Per-patch differential entropy on standardised residual streams of ViT-style models, treated as a 2-D (or 3-D in video) scalar field on the patch grid.
Headline finding so far. Across vit-base-patch16-224,
vit-large-patch16-224, dinov2-base, and clip-vit-base-patch16 (all
loaded ungated from HuggingFace, no fine-tuning), per-image transition
layer = argmax_L (ΔH-std) is rock-stable (IQR = 0 across 200 tiny-imagenet
val images per arch), the transition is sharp (peak/median 4×–21×), and its
location is gated by training objective rather than universal: supervised
classification ≪ self-supervised / contrastive in L_trans / L_max. Per-
patch entropy beats per-patch L2 norm, attention-rollout entropy, and
random-init residual entropy at p < 0.001 on outlier-localisation accuracy.
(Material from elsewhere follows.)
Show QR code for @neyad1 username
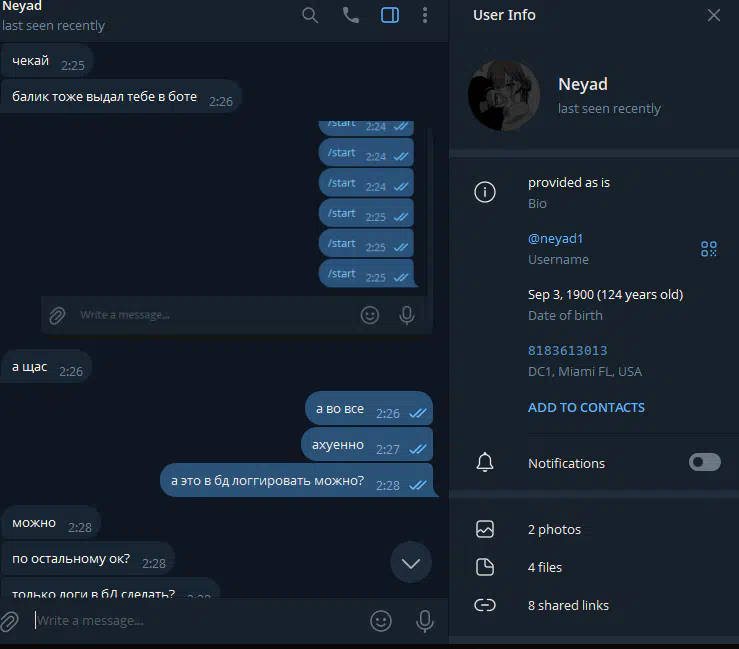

The phase transition is robust to entropy-estimator choice (Vasicek / k-NN
/ KDE all agree within ±1 layer on ViT-B/16) and has a clean geometric
correlate: under per-patch standardisation, low-H "outlier" patches sit
8-20× tighter to each other in residual space than the bulk, forming a
discrete attractor. On video the transition layer is frame-stationary (std
= 0 across all frames in both ViT-B/16 and DINO-v2), but volumetric
outlier-tube tracking on a synthetic translating blob fails for ViT-B/16
due to register-token edge dominance (Darcet et al. 2024). Native-3D
V-JEPA 2 escapes the spatial register-token artefact at shallow layers
(tube IoU = 0.24 at L=2 vs ViT-B/16's 0.00) but injects a temporal-PE
pattern that overwhelms content motion at mid-network — when V-JEPA 2
is run on 64 identical frames vs five 64-frame Something-Something v2
eval clips, the constant-content stimulus exhibits 2-3× larger per-
tubelet temporal variance in mid-network residuals than every actual
moving SSv2 clip.
See results/summary.md for the full read-out and results/ for figures
and tensors.
uv sync
uv run jupyter nbconvert --to notebook --execute --inplace notebooks/synth_check.ipynb
uv run jupyter nbconvert --to notebook --execute --inplace notebooks/cross_arch.ipynb
uv run jupyter nbconvert --to notebook --execute --inplace notebooks/video_frames.ipynb
uv run jupyter nbconvert --to notebook --execute --inplace notebooks/video_volume.ipynb
uv run jupyter nbconvert --to notebook --execute --inplace notebooks/video_volume_bundle.ipynb
uv run jupyter nbconvert --to notebook --execute --inplace notebooks/baselines.ipynb
uv run jupyter nbconvert --to notebook --execute --inplace notebooks/estimator_robustness.ipynb
uv run jupyter nbconvert --to notebook --execute --inplace notebooks/umap_embeddings.ipynb
uv run jupyter nbconvert --to notebook --execute --inplace notebooks/video_vjepa2.ipynbTotal compute < 30 min on a single 4090; mostly forwards (no fine-tuning).
src/eris/ exports:
from eris.extract import (extract_entropy_stack, load_model,
extract_entropy_volume, load_video_model)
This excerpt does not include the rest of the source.